Short task ▸ Extract each line in the rows below that contains the word "This".
───── Material provided
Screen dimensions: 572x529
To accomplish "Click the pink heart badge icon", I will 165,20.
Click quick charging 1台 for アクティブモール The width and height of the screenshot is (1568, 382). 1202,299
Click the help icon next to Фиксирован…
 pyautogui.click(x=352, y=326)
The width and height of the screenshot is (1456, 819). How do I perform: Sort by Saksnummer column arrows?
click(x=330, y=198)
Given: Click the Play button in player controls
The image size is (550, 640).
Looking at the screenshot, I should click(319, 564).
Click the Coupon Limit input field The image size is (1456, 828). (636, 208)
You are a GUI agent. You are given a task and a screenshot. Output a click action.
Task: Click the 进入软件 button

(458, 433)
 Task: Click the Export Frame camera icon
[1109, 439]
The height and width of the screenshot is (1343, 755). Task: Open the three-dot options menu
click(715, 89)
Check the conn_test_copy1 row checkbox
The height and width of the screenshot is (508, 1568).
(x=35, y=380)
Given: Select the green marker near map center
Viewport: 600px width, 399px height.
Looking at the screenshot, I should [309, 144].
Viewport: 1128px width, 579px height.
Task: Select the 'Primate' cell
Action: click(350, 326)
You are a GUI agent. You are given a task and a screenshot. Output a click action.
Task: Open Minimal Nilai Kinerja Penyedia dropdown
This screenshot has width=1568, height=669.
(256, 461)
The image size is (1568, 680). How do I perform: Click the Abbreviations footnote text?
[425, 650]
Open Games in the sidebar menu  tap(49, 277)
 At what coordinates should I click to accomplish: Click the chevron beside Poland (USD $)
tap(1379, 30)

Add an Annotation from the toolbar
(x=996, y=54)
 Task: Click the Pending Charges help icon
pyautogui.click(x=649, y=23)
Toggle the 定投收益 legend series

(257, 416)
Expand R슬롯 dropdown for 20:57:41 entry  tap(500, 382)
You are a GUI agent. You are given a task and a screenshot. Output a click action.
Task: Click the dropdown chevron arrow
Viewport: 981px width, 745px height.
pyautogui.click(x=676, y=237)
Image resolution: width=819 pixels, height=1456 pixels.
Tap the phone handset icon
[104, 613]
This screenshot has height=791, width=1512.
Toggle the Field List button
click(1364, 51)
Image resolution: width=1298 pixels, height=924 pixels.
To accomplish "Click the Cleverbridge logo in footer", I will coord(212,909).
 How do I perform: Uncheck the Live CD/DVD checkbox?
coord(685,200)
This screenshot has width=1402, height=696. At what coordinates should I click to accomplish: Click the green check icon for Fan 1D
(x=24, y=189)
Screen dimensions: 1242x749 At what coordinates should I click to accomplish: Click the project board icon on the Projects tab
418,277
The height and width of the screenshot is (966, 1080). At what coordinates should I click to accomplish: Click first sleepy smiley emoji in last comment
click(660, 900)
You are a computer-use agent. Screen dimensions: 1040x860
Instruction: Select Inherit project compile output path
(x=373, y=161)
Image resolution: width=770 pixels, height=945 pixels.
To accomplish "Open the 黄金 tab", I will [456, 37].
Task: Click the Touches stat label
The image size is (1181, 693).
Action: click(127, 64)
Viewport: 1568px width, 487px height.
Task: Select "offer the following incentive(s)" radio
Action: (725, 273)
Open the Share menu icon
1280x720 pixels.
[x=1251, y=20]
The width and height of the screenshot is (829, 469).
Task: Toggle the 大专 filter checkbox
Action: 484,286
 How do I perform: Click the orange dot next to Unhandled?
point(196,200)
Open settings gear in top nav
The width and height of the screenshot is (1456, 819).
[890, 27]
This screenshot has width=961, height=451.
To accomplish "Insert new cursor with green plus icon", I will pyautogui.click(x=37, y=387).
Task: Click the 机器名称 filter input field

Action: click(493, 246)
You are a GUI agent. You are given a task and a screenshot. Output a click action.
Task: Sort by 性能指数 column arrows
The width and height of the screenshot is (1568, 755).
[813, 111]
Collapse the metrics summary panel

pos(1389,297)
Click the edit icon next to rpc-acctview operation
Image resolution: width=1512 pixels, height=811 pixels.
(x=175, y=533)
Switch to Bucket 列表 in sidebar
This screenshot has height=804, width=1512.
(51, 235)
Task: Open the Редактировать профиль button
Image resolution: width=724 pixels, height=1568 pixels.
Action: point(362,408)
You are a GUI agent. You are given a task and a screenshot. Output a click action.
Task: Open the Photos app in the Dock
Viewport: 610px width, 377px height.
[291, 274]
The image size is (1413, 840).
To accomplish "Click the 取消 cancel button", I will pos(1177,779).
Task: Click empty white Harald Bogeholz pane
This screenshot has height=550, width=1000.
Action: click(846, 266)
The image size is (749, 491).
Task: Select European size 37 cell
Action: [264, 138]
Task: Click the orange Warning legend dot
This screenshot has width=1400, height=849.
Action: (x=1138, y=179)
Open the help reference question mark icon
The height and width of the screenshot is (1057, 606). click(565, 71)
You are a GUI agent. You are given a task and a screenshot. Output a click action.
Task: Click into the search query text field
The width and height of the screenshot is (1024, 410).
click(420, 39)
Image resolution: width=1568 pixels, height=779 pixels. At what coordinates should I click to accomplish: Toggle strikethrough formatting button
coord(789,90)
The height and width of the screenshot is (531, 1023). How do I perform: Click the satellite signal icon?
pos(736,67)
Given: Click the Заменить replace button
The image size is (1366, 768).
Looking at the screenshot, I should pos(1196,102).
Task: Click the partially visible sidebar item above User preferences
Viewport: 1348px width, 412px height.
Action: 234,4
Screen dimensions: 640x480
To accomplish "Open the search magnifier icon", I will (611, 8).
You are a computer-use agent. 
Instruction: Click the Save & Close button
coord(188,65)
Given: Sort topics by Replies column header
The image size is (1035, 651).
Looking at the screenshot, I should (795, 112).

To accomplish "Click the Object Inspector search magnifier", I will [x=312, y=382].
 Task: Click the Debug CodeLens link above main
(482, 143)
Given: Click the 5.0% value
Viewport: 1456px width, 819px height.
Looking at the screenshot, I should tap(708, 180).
──────────
Answer to the task ▸
This screenshot has width=1568, height=669.
This screenshot has height=791, width=1512.
This screenshot has width=1402, height=696. At what coordinates should I click to accomplish: Click the green check icon for Fan 1D
This screenshot has width=961, height=451.
This screenshot has height=804, width=1512.
This screenshot has height=550, width=1000.
This screenshot has width=1400, height=849.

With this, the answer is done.